Sergio Poroger fotografa Cine Nazaré para o projeto Cine Mu(n)do.
Publicado originalmente no site do jornal O POVO, em fevereiro de 2019
A sessão de cinema das cinco
Memória - Com o projeto Cine Mu(n)do, fotógrafo paulista
Sergio Poroger registra cinemas de rua no Brasil e no exterior para valorizar a
influência histórica da sétima arte na sociedade
Por Bruna Forte
O escritor colombiano Gabriel García Márquez comentou, certa
feita, que "um cinema à hora da matinê se parece a um museu. Ambos têm um
ar gelado, uma quietude funerária. E, entretanto, é a hora preferida dos
verdadeiros cinéfilos. O verdadeiro cinéfilo vai ao cinema sempre sozinho".
As sessões às três e cinco da tarde, desenroladas preguiçosamente no cair da
tarde, eram características comuns em Fortaleza entre 1908 e 1959. Salas como
Amerikan Kinema, Polytheama, Cinematógrafo Di Maio ou Art-Nouveau, Riche, Cine
Diogo e Majestic-Palace se espalhavam pelas praças e avenidas da Capital,
levando projeções aos olhares curiosos de quem descobria então o prazer da
sétima arte. Atualmente enclausurados em shoppings, os cinemas de rua
praticamente desapareceram ao longo da história - mas, na contramão do
esquecimento, o fotógrafo paulista Sérgio Poroger percorre cidades ao redor do
mundo fotografando "aqueles cinemas que resistem de forma heroica".
Jornalista graduado pela Universidade de São Paulo nos anos
1980, Sérgio começou a fotografar há 10 anos. "A coisa audiovisual sempre
foi muito presente dentro de mim e a fotografia foi uma forma de manifestar as
minhas emoções", explica. No flerte com as imagens, conheceu o trabalho de
outros jornalistas e fotógrafos como William Eggleston e Robert Frank - o
último, um suíço radicado nos Estados Unidos nos anos 1940 e autor do livro The
Americans. Inspirado pela contemplação atenta aos detalhes simples e cotidianos
de Frank, Sérgio lançou-se a uma viagem de carro por locais como Geórgia,
Tennessee e Mississippi para registrar o percurso sonoro do sul
norte-americano. Da experiência quase beatnik, o paulista lançou o livro de
fotos Cold Hot. Agora, volta-se aos cinemas para explorar a influência
histórica da experiência cinematográfica na sociedade. O novo projeto chama-se
Cine Mu(n)do.
Em Fortaleza para lançar Cold Hot no Museu da Fotografia no
fim de fevereiro, Sérgio dedicou-se a descobrir os cinemas de rua ainda
resistentes na Cidade - como o Cineteatro São Luiz e o Cine Nazaré. "Ao
contrário do Cold Hot, que eu fotografei só os Estados Unidos, eu resolvei
ampliar e fotografar os personagens que habitam na magia de alguns lugares do
mundo. Minha ideia é ampliar para mais cidades do Ceará em breve",
adianta. Sérgio pretende registrar ainda salas de projeção antigas no Rio de
Janeiro, em São Paulo e em Pernambuco.

--------------------------------

EXERCÍCIO 1:
Responda às perguntas abaixo com base na reportagem sobre cinemas de rua, uma resposta por linha, marcadas como as perguntas:
(a) Entre quais anos as sessões às três e cinco da tarde eram comuns em Fortaleza?
(b) Por qual universidade Sérgio Poroger se graduou em jornalismo?
(c) Em que local de Fortaleza Sérgio foi lançar o livro Cold Hot?
EXERCÍCIO 2:
Por favor, reescreva em forma de lista o parágrafo da reportagem sobre cinemas de rua que começa com "Jornalista graduado pela Universidade de São Paulo", mantendo seus fatos principais.

LINHAS DE DADOS:
--------------------------------

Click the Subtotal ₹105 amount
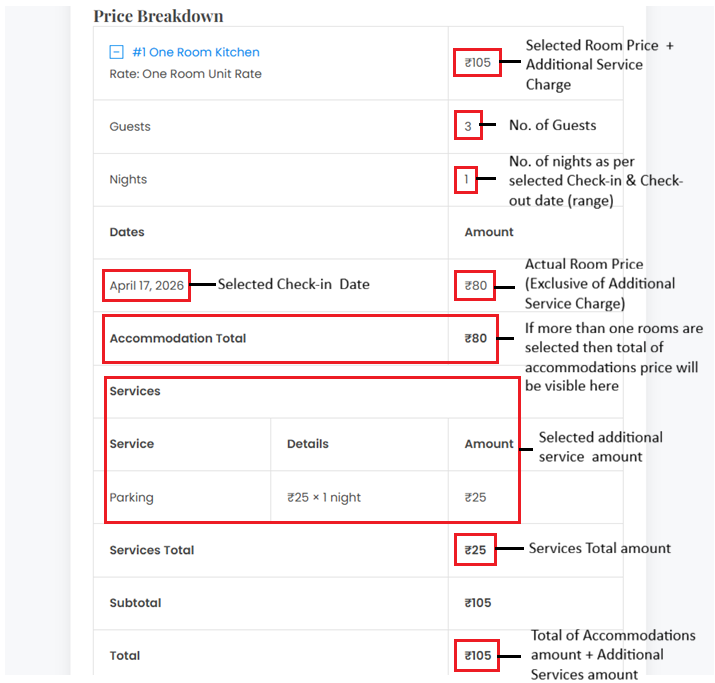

--------------------------------

RESPOSTA FINAL 1:
(a) Entre 1908 e 1959.
(b) Pela Universidade de São Paulo.
(c) No Museu da Fotografia.

RESPOSTA FINAL 2:
- Sérgio se formou em jornalismo pela Universidade de São Paulo nos anos 1980.
- Começou a fotografar há 10 anos, como forma de manifestar suas emoções.
- Conheceu o trabalho de fotógrafos como William Eggleston e Robert Frank, suíço radicado nos Estados Unidos nos anos 1940 e autor de The Americans.
- Inspirado por Frank, viajou de carro pela Geórgia, pelo Tennessee e pelo Mississippi para registrar o percurso sonoro do sul norte-americano.
- Dessa viagem resultou o livro de fotos Cold Hot.
- Agora se dedica aos cinemas, com o projeto Cine Mu(n)do, para explorar a influência histórica da experiência cinematográfica na sociedade.